PROBLEMS TO SOLVE:
1. In the review page, what are Jones and Vogl's professions?
2. From the review page, extract the passage that begins at the words "Everyone’s a Critic" and stops after the words "Vogl (Berrett-Koehler Publishers)".

GIVEN PASSAGE:
>> begin

Everyone’s a Critic

BOOKS

Building Brand Communities: How Organizations Succeed by Creating Belonging by Carrie Melissa Jones and Charles H. Vogl (Berrett-Koehler Publishers)

In our media-saturated, consumer-driven culture of 21st century America, many of us think of brands as products — such as Pepsi or Coke — and communities as enclaves where people of common ancestry congregate. Jones and Vogl challenge us to think of a wide range of organizations — for-profit businesses, religious gatherings, block associations, athletic teams — as communities that thrive or stagnate according to the same set of rules. Their success may involve material profit, but just as easily, and perhaps more meaningfully, they can align individual and group goals in ways that serve both (without doing harm to non-members). Jones and Vogl, who are both west coast-based speakers and business consultants, draw on examples from inside large companies like Sephora, Etsy and Twitch to guide business executives toward strategies that can lead to a happier and less lonely workforce. This book is a how-to manual with a pointed, pragmatic focus, but its dissection of how brands and communities can come together to unleash pent up social goodness has value for academics, bowling clubs, wine-tasting groups, and any organization that thrives on the satisfaction and commitment of its members. Grade: A-Reviewed by David E. Thigpen

STREAMING

The Tiger King: Murder, Madness, and Mayhem (Netflix)

>> end

DATA PROVIDED:
>> begin

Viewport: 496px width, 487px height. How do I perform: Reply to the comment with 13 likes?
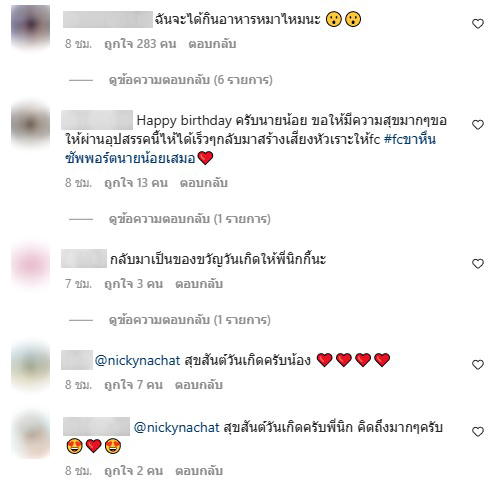(x=204, y=183)
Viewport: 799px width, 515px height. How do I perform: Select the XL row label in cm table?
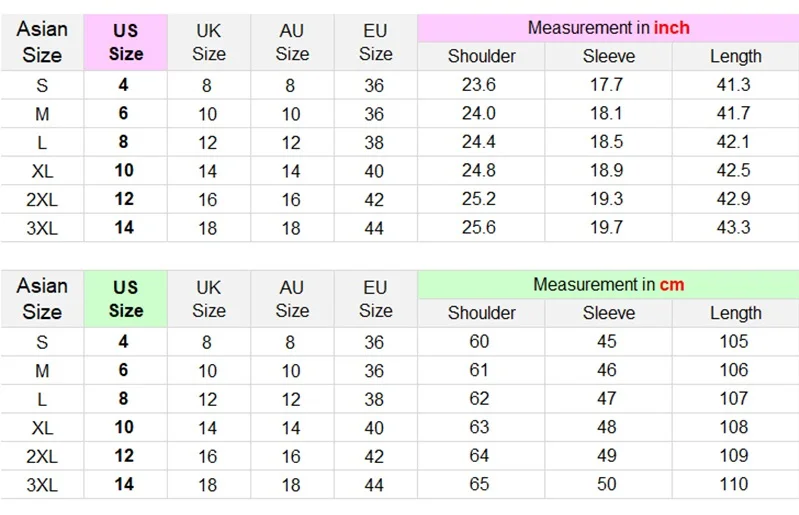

>> end

SOLUTIONS BELOW:
1. They are both west coast-based speakers and business consultants.

2.
Everyone’s a Critic

BOOKS

Building Brand Communities: How Organizations Succeed by Creating Belonging by Carrie Melissa Jones and Charles H. Vogl (Berrett-Koehler Publishers)